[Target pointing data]
begin

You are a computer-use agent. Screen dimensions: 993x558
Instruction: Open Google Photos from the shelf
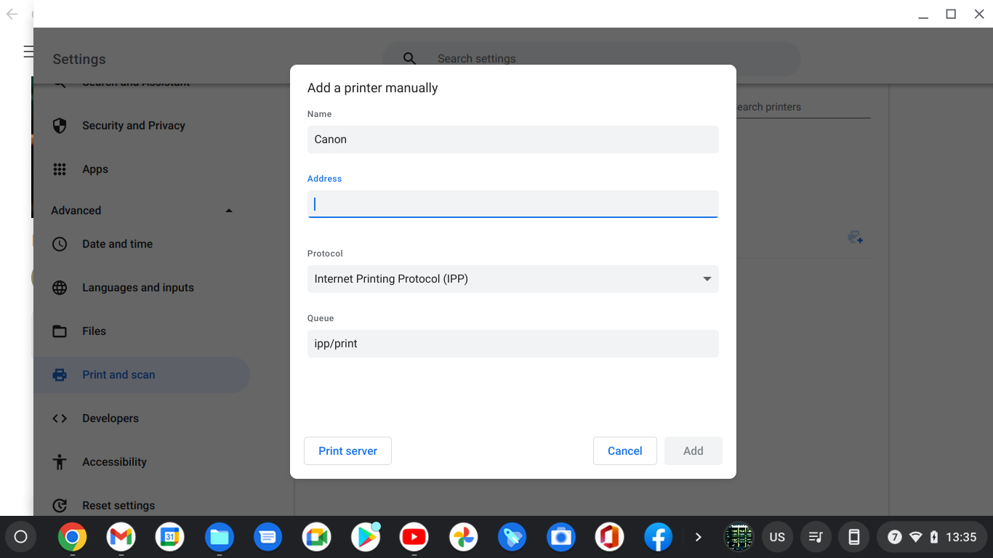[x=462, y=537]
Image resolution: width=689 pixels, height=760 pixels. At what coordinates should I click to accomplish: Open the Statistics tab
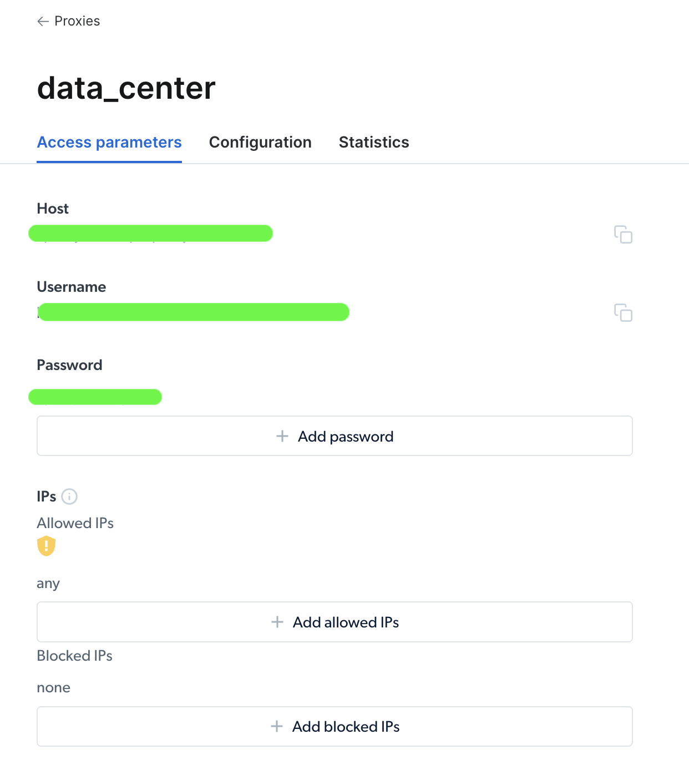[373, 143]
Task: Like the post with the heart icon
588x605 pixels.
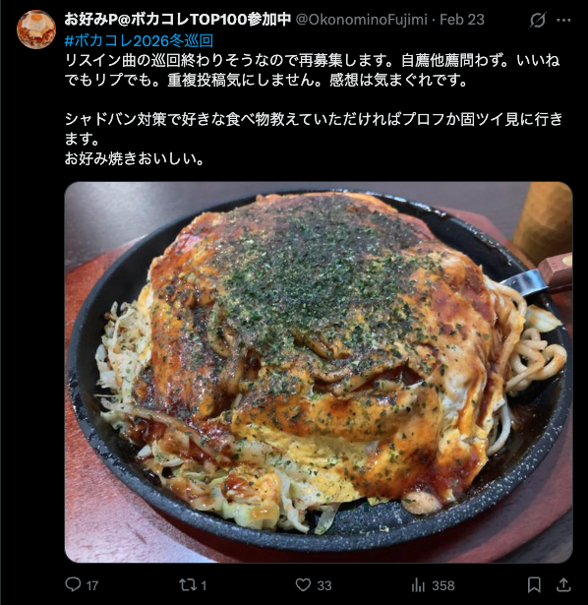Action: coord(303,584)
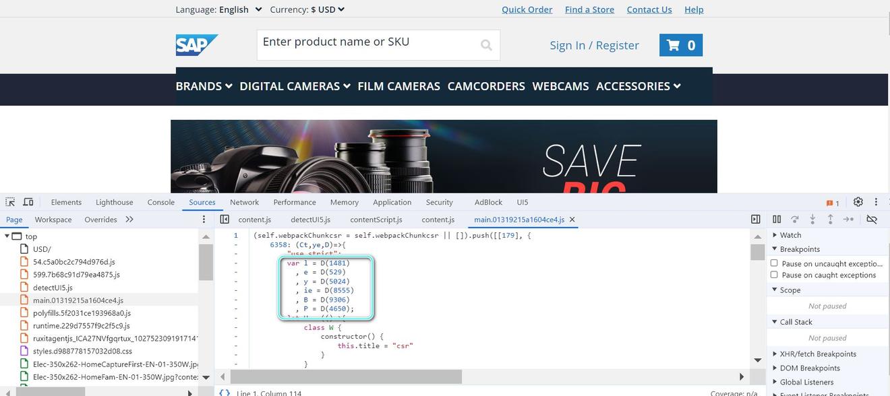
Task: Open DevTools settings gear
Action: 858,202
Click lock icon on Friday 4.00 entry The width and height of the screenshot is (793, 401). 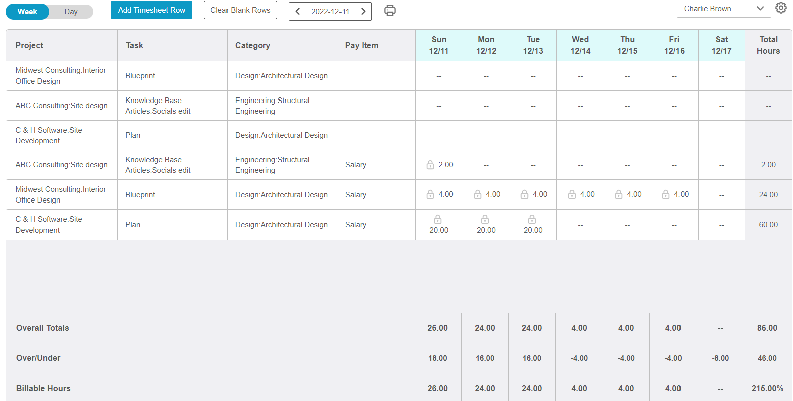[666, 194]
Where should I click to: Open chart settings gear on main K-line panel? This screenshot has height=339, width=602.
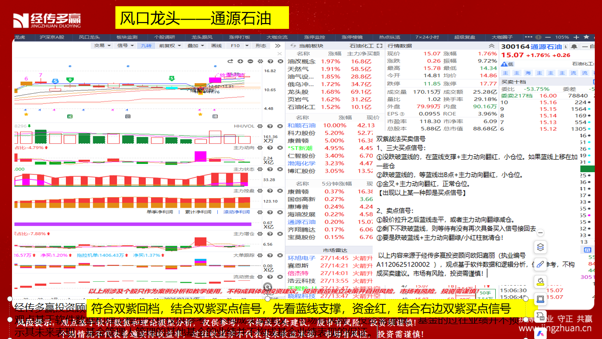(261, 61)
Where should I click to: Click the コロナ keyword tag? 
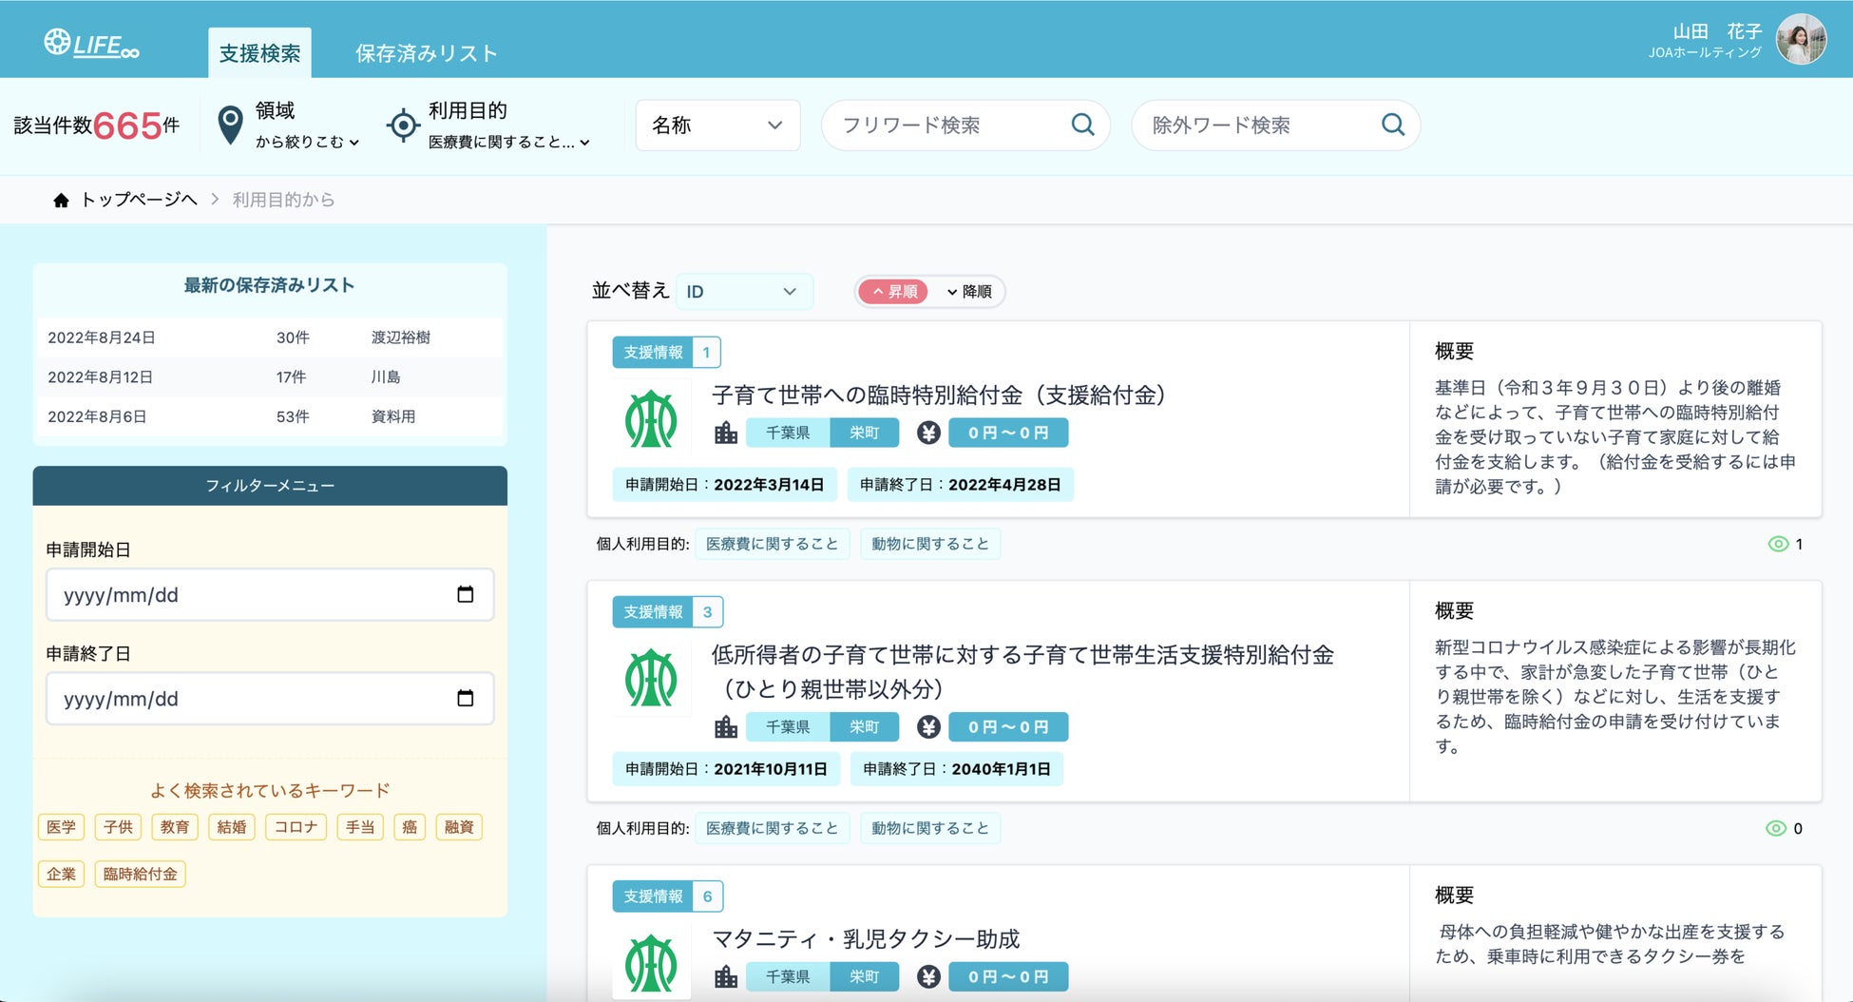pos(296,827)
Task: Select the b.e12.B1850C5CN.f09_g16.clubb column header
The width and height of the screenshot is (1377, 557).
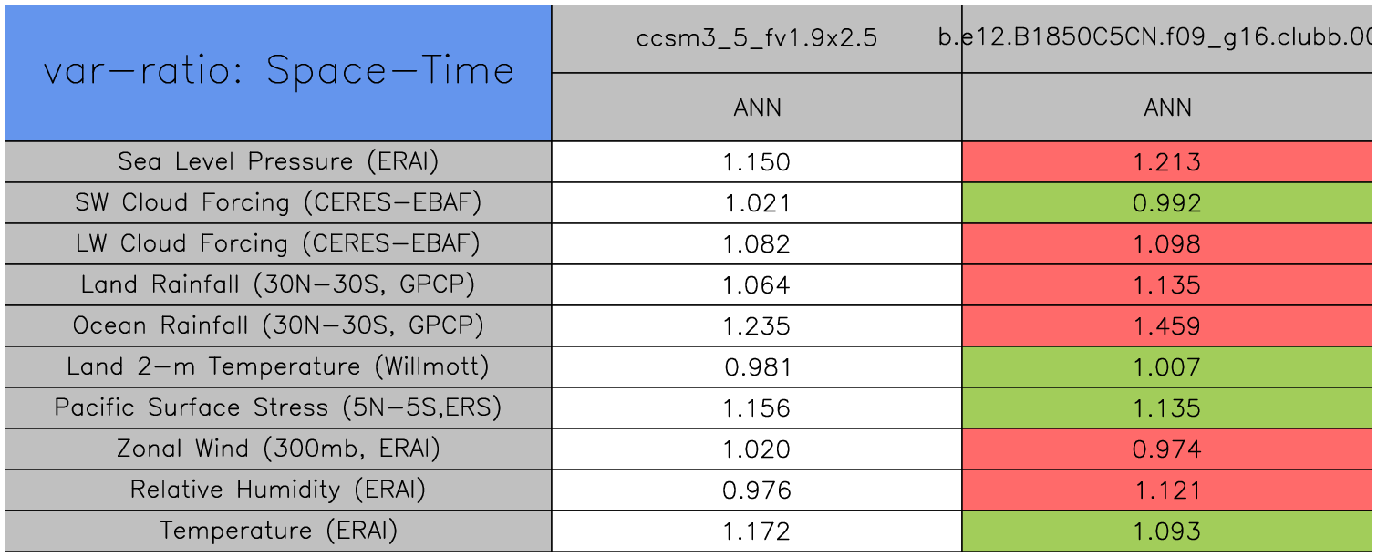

end

- CHALLENGE -
Extract from the listing every line containing the string "Task".

- FINAL RESULT -
Task: Like the post with the heart icon
Task: Open DevTools settings gear
Task: Select the b.e12.B1850C5CN.f09_g16.clubb column header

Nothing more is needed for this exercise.